В текст романа инкорпорируется — как письмо, написанное особыми чернилами между строк книги, — сообщение со специальной адресацией: «…Что‑то пошептала ему. Слышно было, как он отвечал ей: „Нет, поздно. Ничего больше не хочу в жизни. Кроме того, чтобы видеть тебя“».
Здесь зашифрован вторичный — спустя почти десять лет после застигнувшего автора романа врасплох телефонного звонка — отказ от просьбы об отъезде.
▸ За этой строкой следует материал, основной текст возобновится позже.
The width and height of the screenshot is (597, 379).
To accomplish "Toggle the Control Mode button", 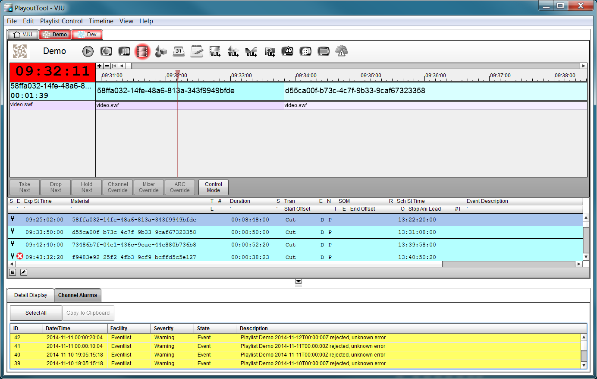I will coord(213,187).
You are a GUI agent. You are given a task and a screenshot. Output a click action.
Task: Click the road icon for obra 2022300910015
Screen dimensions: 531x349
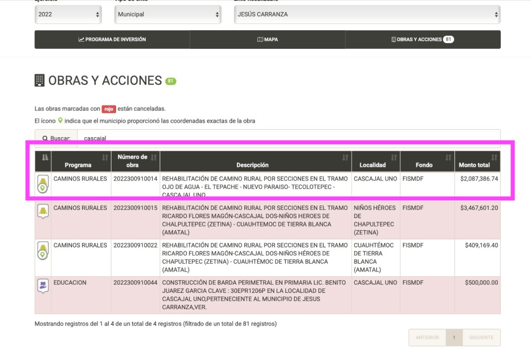pyautogui.click(x=43, y=212)
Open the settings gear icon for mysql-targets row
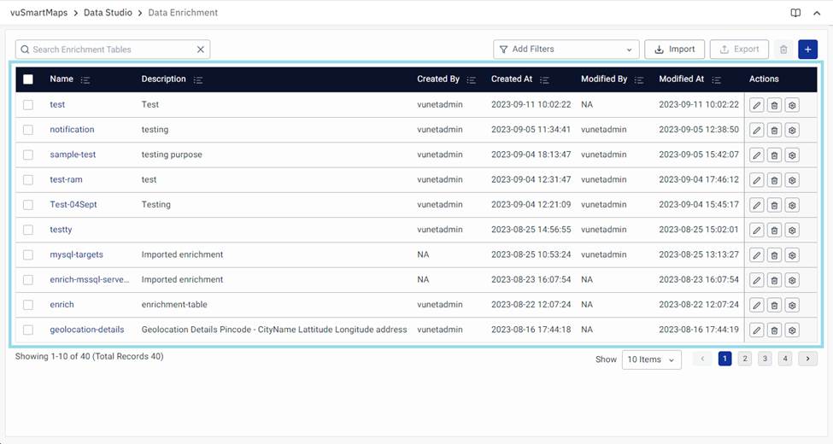Image resolution: width=833 pixels, height=444 pixels. [x=792, y=255]
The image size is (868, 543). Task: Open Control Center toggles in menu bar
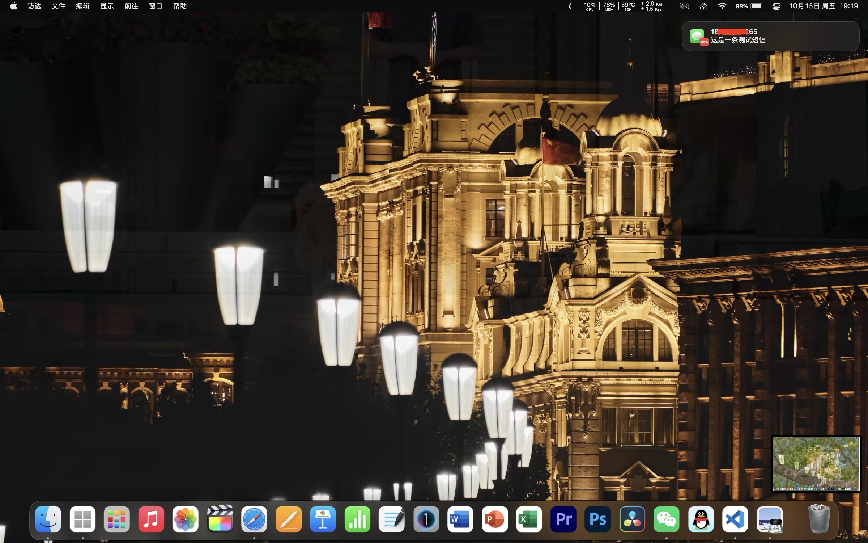pyautogui.click(x=776, y=6)
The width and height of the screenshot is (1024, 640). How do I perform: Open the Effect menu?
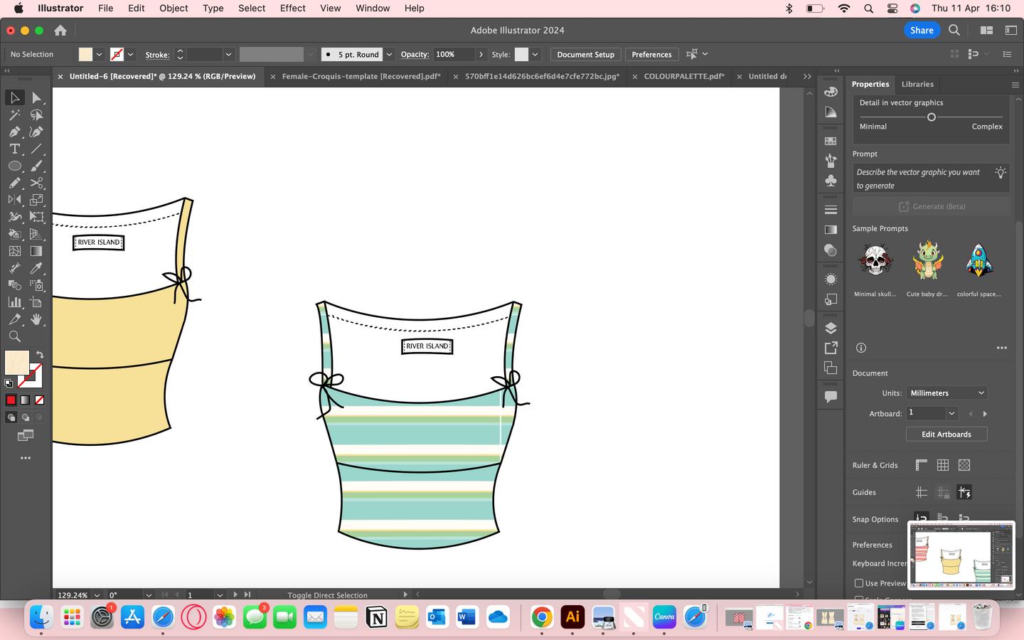pyautogui.click(x=292, y=9)
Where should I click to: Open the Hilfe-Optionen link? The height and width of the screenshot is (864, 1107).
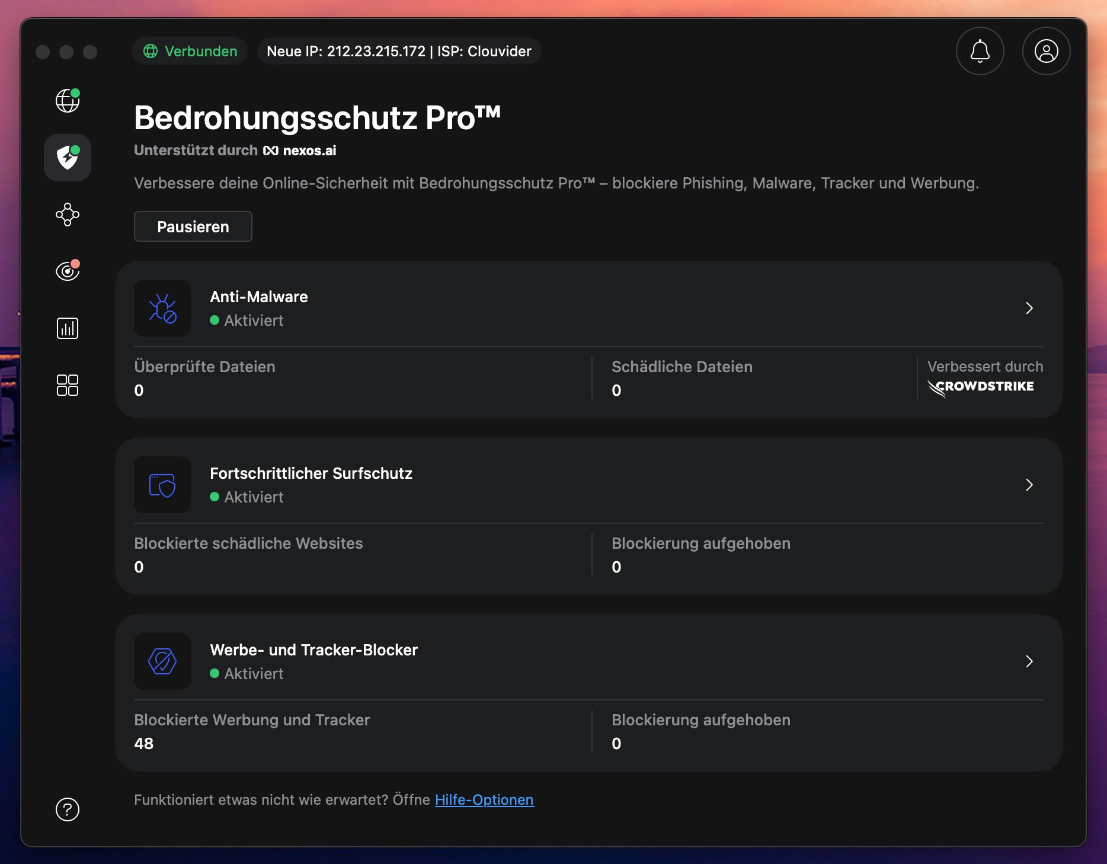(x=484, y=799)
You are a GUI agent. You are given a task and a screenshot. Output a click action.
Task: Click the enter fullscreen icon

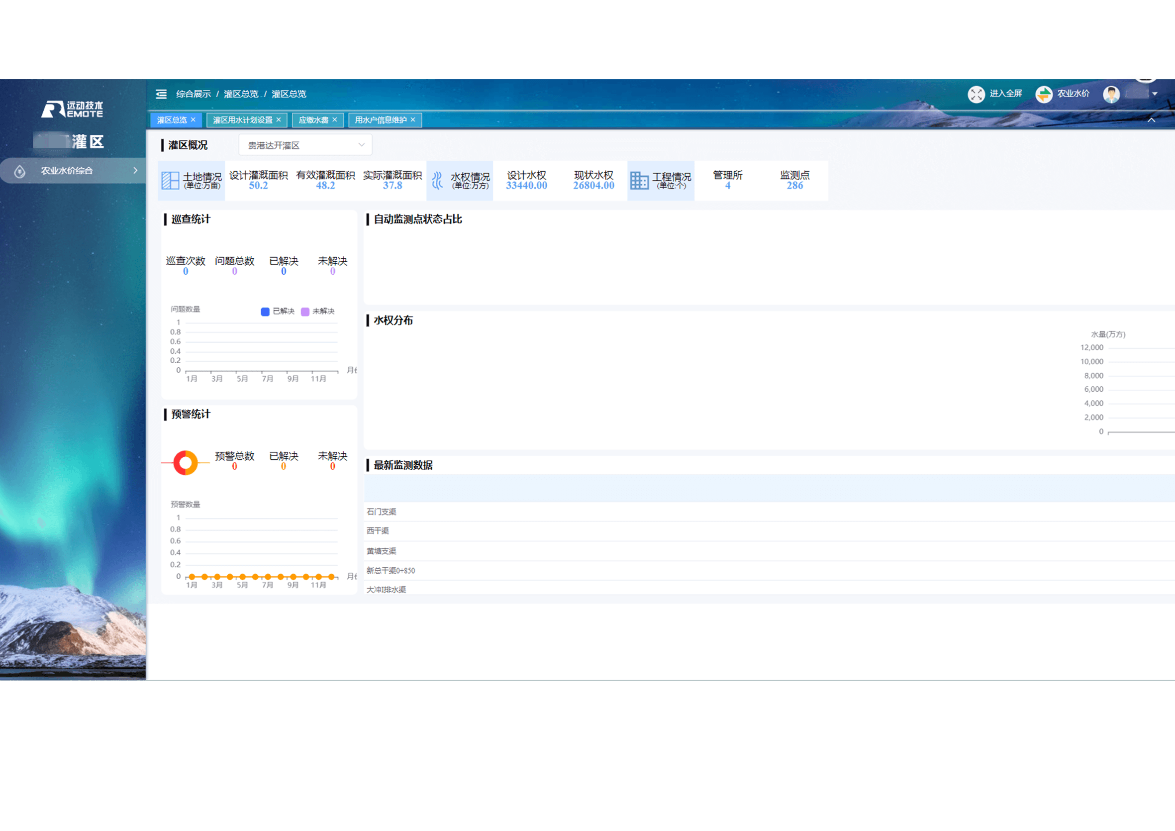coord(976,94)
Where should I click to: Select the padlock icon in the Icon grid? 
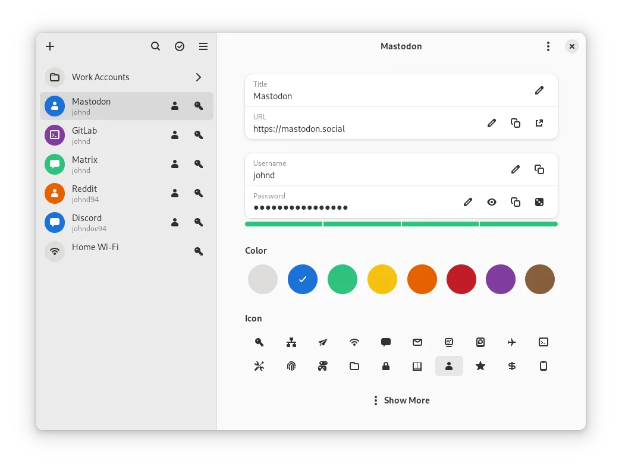(385, 366)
Теперь — отказ человека, многократно всё передумавшего и разуверившегося в успехе каких бы то ни было своих писем и просьб.
В этой финальной сцене Маргарита берёт на себя ответственность и инициативу, на долю Мастера оставляя только отказ: «Я нашептала ему самое соблазнительное, а он отказался от этого».
Мы полагаем, что это не могло быть написано вне контекста писем. В этих словах заключалось сообщение: «Больше никуда не прошусь; опоздано». Не отрицалась, однако, соблазнительность неосуществлённых мечтаний…
И подсказкой судьбе, её заклинанием звучали следующие реплики Воланда, посылаемые автором не только неведомому будущему читателю, но и вполне конкретному «первому читателю»: «…Ваш роман вам принесёт ещё сюрпризы… Ничего страшного уже не будет».
Главному адресату романа фигура всесильного духа зла, совершающего благо, должна была, повторим, импонировать. И всё же возможное отождествление, надо думать, пугало автора. И поэтому вводится ещё одна проекция — теперь на Иешуа.
«Он прочитал сочинение Мастера», — говорит Левий Матвей о Иешуа. «Ваш роман прочитали», — сообщает Мастеру Воланд.
Навязчивая, колеблющаяся в процессе писания романа авторская мысль о чтении Сталиным романа как решающем судьбу и романа, и автора отрывается наконец от всякой прагматики. Факт чтения остаётся в романе, но он выводится за границу земной конкретности и передаётся в иной мир. Роман переадресовывается будущим читателям: время действия в эпилоге дано так, чтобы оно могло быть совмещено с любым временем будущего чтения.
Умирая при помощи Воланда, но по решению свыше, Мастер отправляется туда, где уже не он, а не властный над ним правитель (земная, государственная ипостась высшей демонической силы) жаждал встречи с тем, с кем когда‑то недоговорил.